Radyo ve Televizyon Üst Kurulu (RTÜK) Üyesi Tuncay Keser, 2025 yılının eleştirel habercilik açısından zor bir dönem olduğunu, haber ve yorum programlarının yoğun yaptırımlarla karşılaştığını ifade ederek yıl sonu verilerini paylaştı. Keser'in aktardığı bilgilere göre Üst Kurul, ulusal kanallar, dijital platformlar ve radyo yayınlarında yayın ilkelerinin ihlal edildiği gerekçesiyle toplam 99 yaptırım uyguladı.
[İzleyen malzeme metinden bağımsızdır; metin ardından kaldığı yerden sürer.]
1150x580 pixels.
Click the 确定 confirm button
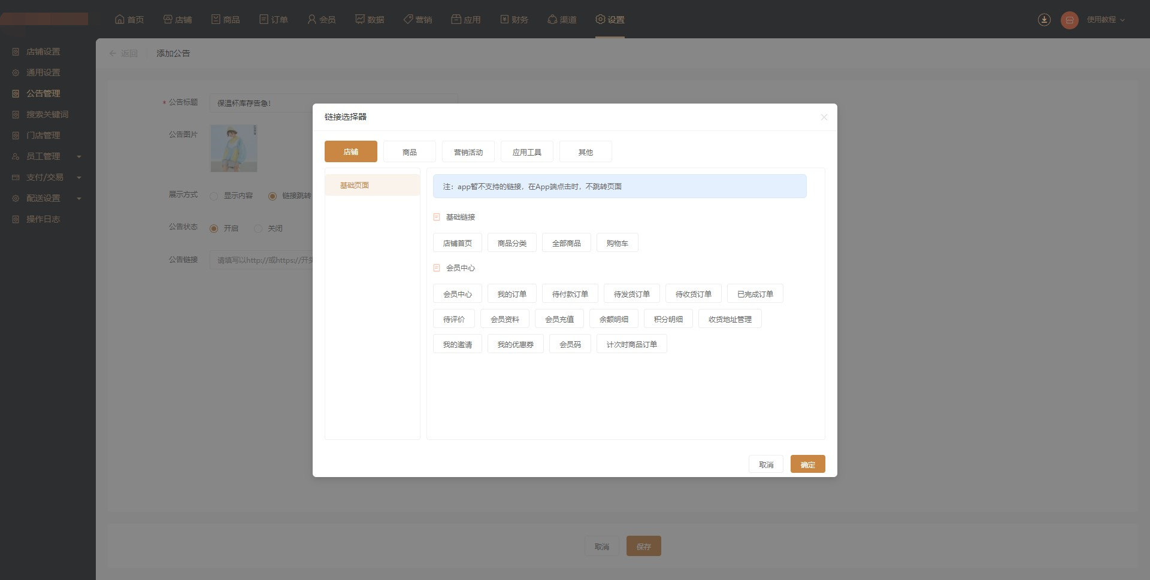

Söz konusu dönemde toplam 25 gün ekran karartma cezası verilirken, SZC TV 10 gün, TELE1 ise 5 gün süreyle kapalı kaldı. Ayrıca NOW, Halk TV, TELE1 ve Sözcü TV’de yayınlanan 7 program toplamda 29 kez durduruldu. Dijital yayıncılık alanında ise Netflix, Prime Video, MUBİ, HBO Max, Disney XD ve Spotify mecralarında yer alan 10 farklı içerik katalogdan çıkarıldı.
HABER VE YORUM PROGRAMLARINA 54 YAPTIRIM
Haber ve yorum programlarının yaptırımların odağında olduğunu kaydeden Keser, uygulanan 61 yaptırımın ulusal televizyon kanallarına yönelik olduğunu ve bu kapsamdaki ceza tutarının 141,7 milyon liraya ulaştığını belirtti. Eleştiri sınırının aşılması ve masumiyet karinesinin ihlali gibi gerekçelerle en fazla haber ve yorum programlarının hedef alındığını vurgulayan Keser, bu kategoride toplam 54 yaptırım kararı alındığını kaydetti.
RTÜK’ün haber ve yorum programlarına verdiği 54 cezanın 45’inin eleştirel yayınlarıyla öne çıkan üç kanala yönelik olduğunu ifade eden Keser, bu kanallara ilişkin detayları paylaştı. Verilere göre Sözcü TV’ye 16 yaptırım (15 idari para cezası, 13 program durdurma, 10 gün yayın durdurma), TELE1’ye 15 yaptırım (15 idari para cezası, 5 program durdurma, 5 gün yayın durdurma), Halk TV’ye ise 14 yaptırım (13 idari para cezası, 8 program durdurma, 10 gün yayın durdurma) uygulandı. NOW TV’ye de haber ve yorum programları nedeniyle 5 ayrı ceza verildiği aktarıldı.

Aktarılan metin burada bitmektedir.